NeoCity Academy is now home.
The school that opened last year to freshmen in temporary classrooms on the Gateway High campus swung its permanent doors open to ninth and 10th grade students on the first day of school Monday.
The school, designed to prepare children for the new jobs of the 21st Century – some that don’t even exist yet thanks to ever-changing technology — is on the NeoCity Campus just south of U.S Highway 192 and adjacent to the BRIDG building, where a consortium of American and European companies are working together to further nano-sensor (thinking really, really small) technology.
BRIDG, the School District of Osceola County and, the University of Central Florida have partnered to bring the school to life.
The new school will include hands-on work with BRIDG professionals from industry partners like Harris Corporation and Argonne National Laboratory, to provide more hands-on education and career opportunities for students.
“I’m excited to lead this challenge,” said Principal Michael Meechin, who came over from Poinciana High School two years ago where he was principal to do just that. “We’re going to be changing the landscape of everything we know about teaching and learning. I expect NeoCity Academy to become one of the top performing schools in the nation, and disrupt what we know about traditional education.”
Officials cut the ribbon on the school last week, and students filled it Monday. NeoCity Academy is Florida’s first net-zero energy K-12 public school. It’s STEM (Science, Technology, Engineering, and Mathematics) curriculum will school focus on providing an immersive learning environment in the areas of Advanced Manufacturing/Engineering, Biomedical Engineering, Robotics and Cybersecurity. While doing so, it will use 76 percent less energy than a regular school with savings expected to be over $115,000 a year on energy costs.

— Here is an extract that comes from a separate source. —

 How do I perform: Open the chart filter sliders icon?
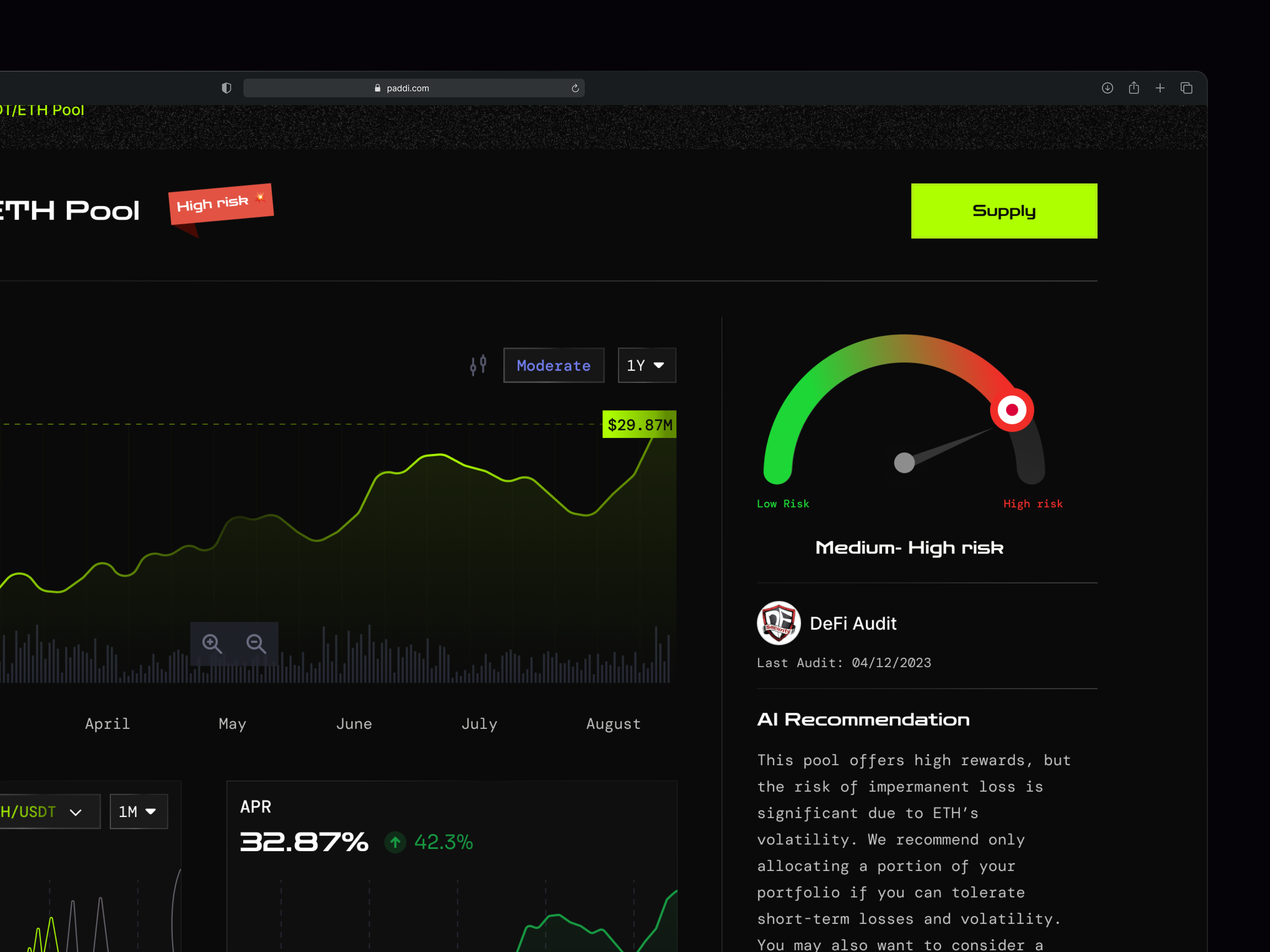tap(478, 365)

Thanks to innovative use of solar panels and other green initiatives, the school will generate more power than it consumes.
For example, the roof of NeoCity Academy hosts 650 self-ballasted solar panels that will lead to 228 kilowatts of energy production. It also includes air purification technology, enhanced lighting, use of natural light, collaboration laboratories and break-out spaces.
In lieu of a kitchen or cafeteria, a food cantina truck will arrive at lunch time each day in order to reduce operational costs.